*Aim of the exercise*
Write out, exactly as they stand, the line containing "Switch to editor-only" and all subsequent lines up to and including the final line of the records.
(Material to process Opens)
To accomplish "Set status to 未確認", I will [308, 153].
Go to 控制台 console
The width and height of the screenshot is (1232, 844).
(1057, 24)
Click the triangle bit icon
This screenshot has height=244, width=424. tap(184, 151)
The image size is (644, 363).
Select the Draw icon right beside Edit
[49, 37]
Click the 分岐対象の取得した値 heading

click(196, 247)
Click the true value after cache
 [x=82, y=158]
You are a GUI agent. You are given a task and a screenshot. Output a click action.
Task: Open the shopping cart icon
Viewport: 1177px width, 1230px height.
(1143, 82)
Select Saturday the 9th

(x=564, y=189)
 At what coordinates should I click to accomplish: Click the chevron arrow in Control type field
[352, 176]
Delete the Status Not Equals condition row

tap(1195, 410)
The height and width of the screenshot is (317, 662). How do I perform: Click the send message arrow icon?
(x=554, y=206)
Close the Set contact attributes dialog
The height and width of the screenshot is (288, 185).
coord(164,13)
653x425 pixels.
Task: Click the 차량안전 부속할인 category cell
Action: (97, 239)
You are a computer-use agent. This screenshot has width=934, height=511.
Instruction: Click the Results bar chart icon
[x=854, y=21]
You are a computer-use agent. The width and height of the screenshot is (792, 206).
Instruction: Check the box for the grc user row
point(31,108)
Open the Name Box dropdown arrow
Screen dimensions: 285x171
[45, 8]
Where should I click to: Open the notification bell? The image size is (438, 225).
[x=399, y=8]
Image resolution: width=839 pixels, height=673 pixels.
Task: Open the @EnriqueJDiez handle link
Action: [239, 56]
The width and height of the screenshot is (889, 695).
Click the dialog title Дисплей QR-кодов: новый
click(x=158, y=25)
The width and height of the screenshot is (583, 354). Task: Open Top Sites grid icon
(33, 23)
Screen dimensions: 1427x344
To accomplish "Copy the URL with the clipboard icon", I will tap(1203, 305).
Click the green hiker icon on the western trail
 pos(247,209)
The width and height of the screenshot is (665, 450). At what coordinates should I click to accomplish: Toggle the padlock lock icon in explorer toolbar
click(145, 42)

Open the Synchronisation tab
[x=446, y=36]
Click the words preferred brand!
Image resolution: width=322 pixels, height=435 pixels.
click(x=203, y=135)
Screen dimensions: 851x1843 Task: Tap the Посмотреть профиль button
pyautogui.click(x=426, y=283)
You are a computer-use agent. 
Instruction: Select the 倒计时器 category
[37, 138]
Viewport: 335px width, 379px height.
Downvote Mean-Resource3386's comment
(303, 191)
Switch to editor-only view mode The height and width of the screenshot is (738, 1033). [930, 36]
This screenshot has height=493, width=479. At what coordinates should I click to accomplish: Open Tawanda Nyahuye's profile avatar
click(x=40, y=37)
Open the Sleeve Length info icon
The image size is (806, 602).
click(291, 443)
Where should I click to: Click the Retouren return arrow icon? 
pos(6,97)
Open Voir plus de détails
(Material to process Closes)
*Problem solution*
Switch to editor-only view mode The height and width of the screenshot is (738, 1033). [930, 36]
This screenshot has height=493, width=479. At what coordinates should I click to accomplish: Open Tawanda Nyahuye's profile avatar
click(x=40, y=37)
Open the Sleeve Length info icon
The image size is (806, 602).
click(291, 443)
Where should I click to: Click the Retouren return arrow icon? 
pos(6,97)
Open Voir plus de détails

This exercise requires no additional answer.